Em outubro de 2006, o então presidente George W. Bush aprovou um novo mecanismo para julgar os condenados pela "guerra ao terrorismo" por meio de um sistema de tribunais militares que, segundo críticos, não respeita os direitos fundamentais dos detidos.
Do número total de presos que passaram por Guantánamo, apenas oito foram condenados (embora três das sentenças tenham sido completamente anuladas), enquanto a maioria deles ainda não foi levada a julgamento, incluindo os cinco supostos "co-conspiradores" do atentado de 11 de setembro de 2001.
"Enquanto isso, no mesmo período, os tribunais federais dos Estados Unidos provaram ser muito mais eficazes para garantir justiça rápida nos casos de combate ao terrorismo. Desde 11 de setembro, mais de 650 pessoas foram condenadas por crimes relacionados a terrorismo", diz Stottlemyer.

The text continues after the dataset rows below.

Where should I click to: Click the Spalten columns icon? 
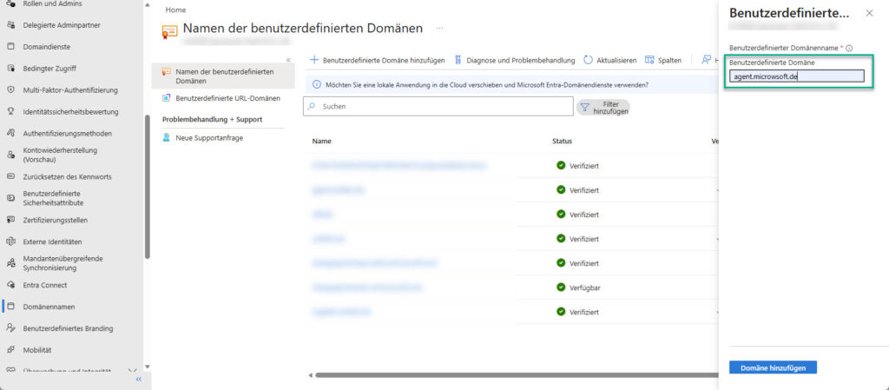[x=649, y=60]
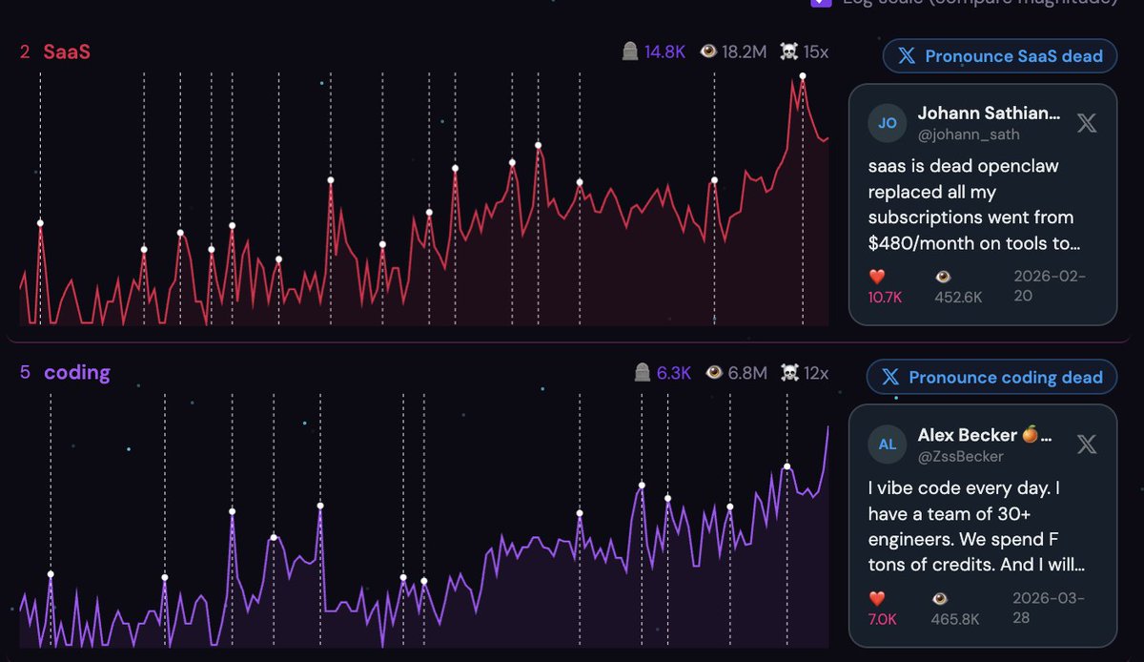The height and width of the screenshot is (662, 1144).
Task: Toggle the Log scale checkbox
Action: 821,2
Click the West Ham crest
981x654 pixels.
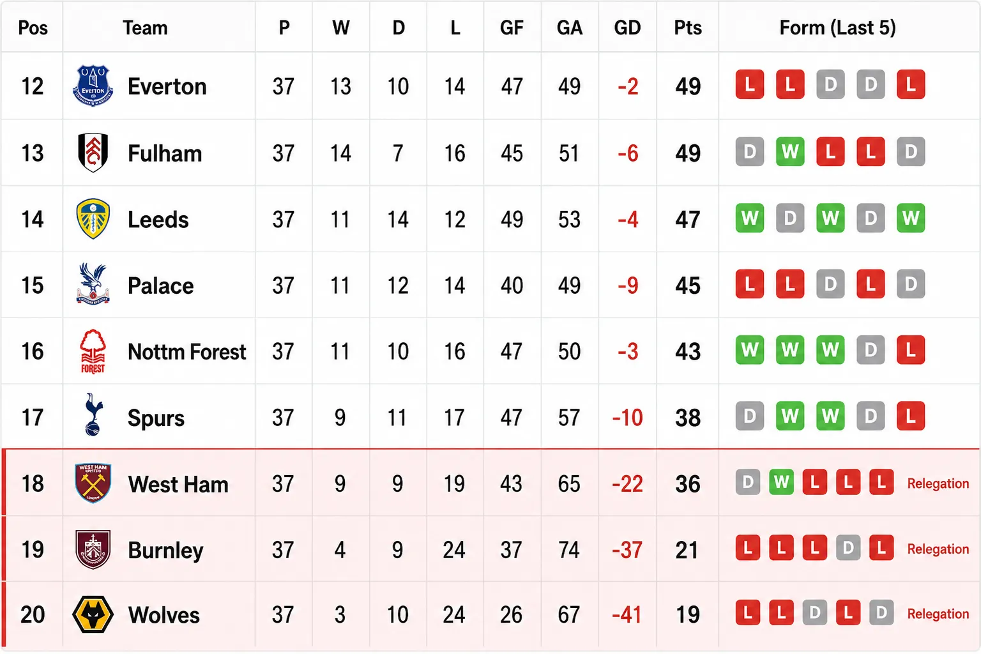(x=93, y=483)
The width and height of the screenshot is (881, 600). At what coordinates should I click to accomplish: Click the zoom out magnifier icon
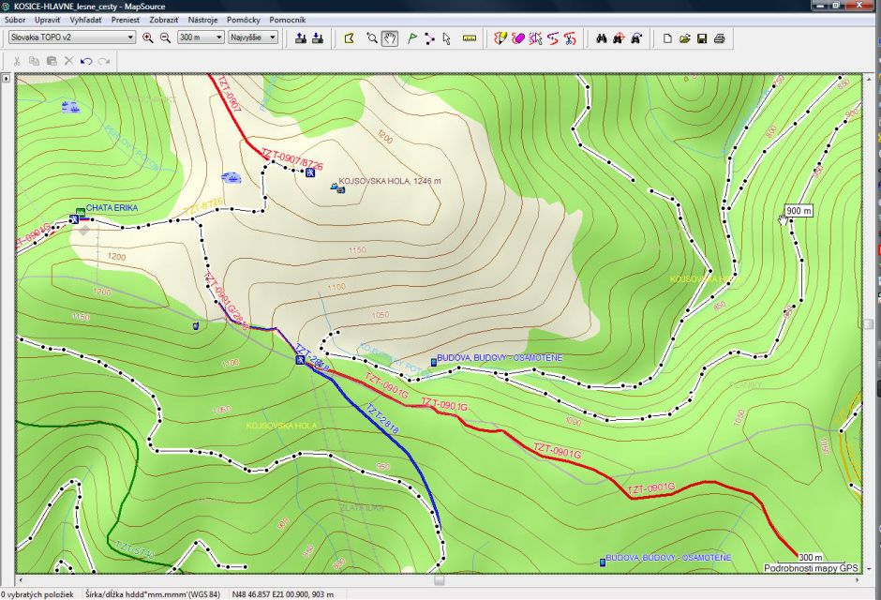coord(165,38)
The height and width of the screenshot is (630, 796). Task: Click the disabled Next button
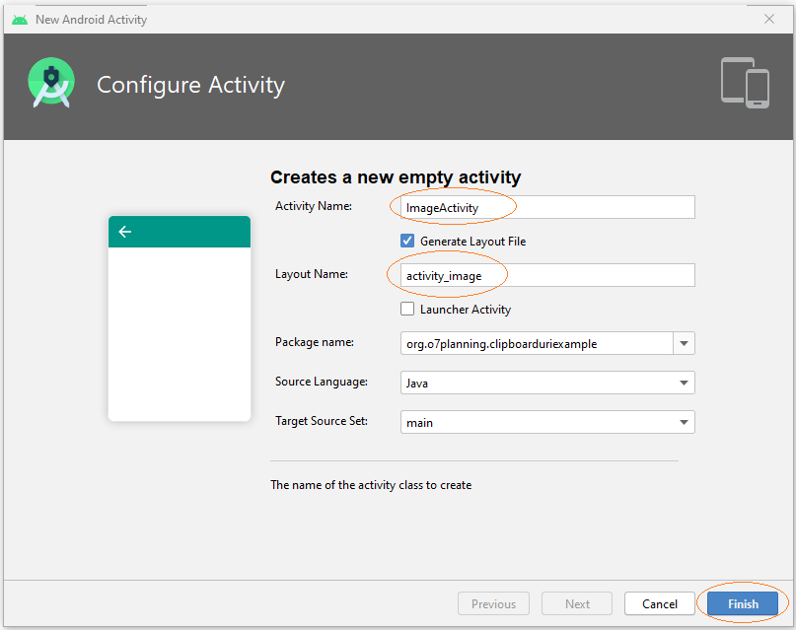577,603
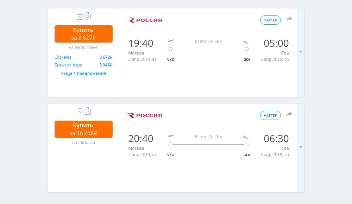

Segundo Dixon, mantendo os prisioneiros em Guantánamo, Washington se livra de ter que abrir uma caixa de Pandora: a dos "abusos" que essas pessoas sofreram nos centros de detenção ocultos da CIA.
"É por isso que é funcional que o status quo dos EUA mantenha essa prisão. Isso atende aos interesses do governo e, em particular, da CIA, apontada por ser responsável pela tortura dessas pessoas", diz o advogado.
"Enquanto elas estiverem detidas em Guantánamo, as informações sobre sua tortura não serão divulgadas. Esse é o principal interesse do governo e pelo que vale a pena manter a prisão: evitar a divulgação de casos de tortura, evitar que o mundo saiba exatamente o que aconteceu com esses homens, onde aconteceu e quem é responsável ", afirma.